Projetos parecidos começam a aparecer para resolver os problemas das calçadas e vias de circulação de pessoas nas cidades e nos grandes centros urbanos. Mesmo aí é necessário manter a distância e a segurança.
Já há em Nova Iorque propostas para indicar a largura das calçadas, alertando os utentes das possibilidades de distanciamento social. Existe um mapa concebido com detalhes de medidas de toda a cidade, o Sidewalk Width NY (Larguras de Calçadas de Nova Iorque). Naturalmente, soluções como essas precisam de espaços que tenham sido projetados de forma razoável. Imagine que em algumas calçadas de Porto e Lisboa essas medidas podem não passar de dois dígitos. Teriam de planear calçadas com sentidos únicos de trânsito.
Outro tópico que faz parte dessa complexa fórmula é o transporte urbano. A pandemia fez acordar uma necessidade de investimento que não se limita a comprar mais autocarros, mas incentivar o uso da via pública e da menor distância entre o trabalho e a casa. Em alguns casos o incentivo ao trabalho a partir da residência.

Esse raciocínio permite, de forma criativa, mudar hábitos e adaptar realidades. Em Paris, a presidente de Cãmara Anne Hidalgo, considera manter algumas medidas de restrição de circulação de veículos motorizados na cidade, aproveitando a experiência dos bloqueios que se fizeram durante a quarentena. Em Milão, há o projeto Strade Aperte (Ruas Abertas) que vai transformar 35 quilómetros de vias públicas de toda a cidade em locais dedicados a caminhabilidade.

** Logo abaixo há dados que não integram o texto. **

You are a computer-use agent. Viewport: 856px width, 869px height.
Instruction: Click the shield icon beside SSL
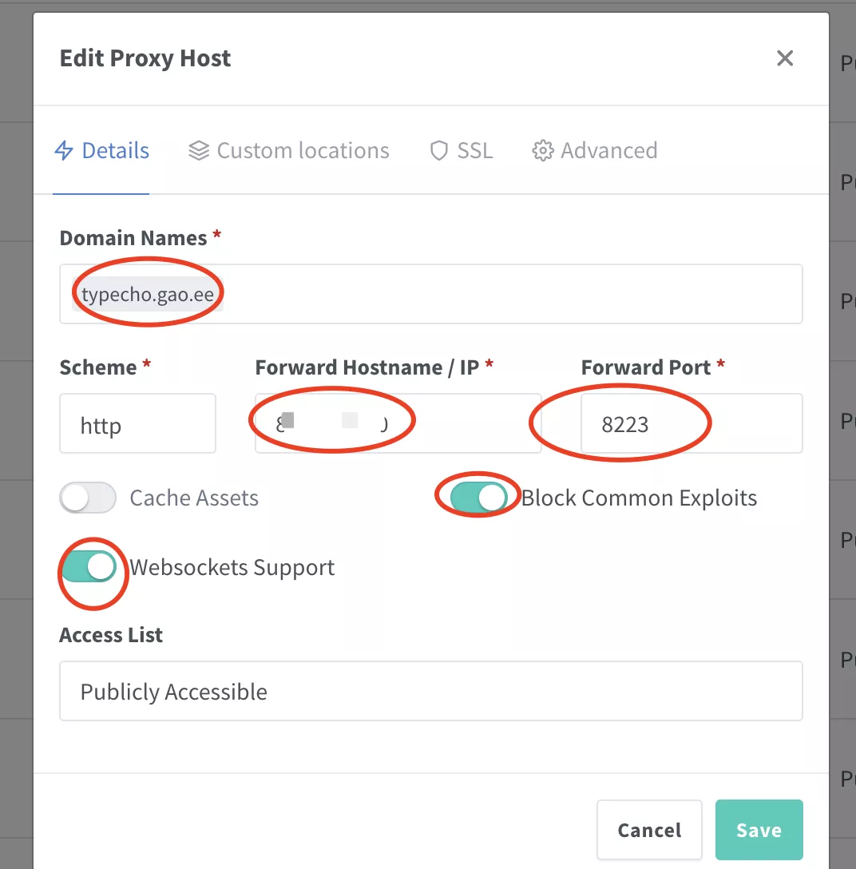click(438, 151)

Para a economia, essas ações podem ser muito positivas, pois cria um ambiente muito mais agradável para pessoas, e de alto potencial para consumo.
Concluindo
Somente com criatividade vamos poder ter um futuro seguro. Sim, seguro porque aquela ideia de felicidade e sucesso, agora estão diretamente dependentes de estar seguros e principalmente vivos. Nada que fizermos terá significado se não estivermos bem. Infelizmente muitas gerações se passaram depois das maiores catástrofes sanitárias e não temos mais que os livros, portanto, tudo, daqui para frente, dependerá de nós e da nossa capacidade de nos adaptarmos a essa nova realidade.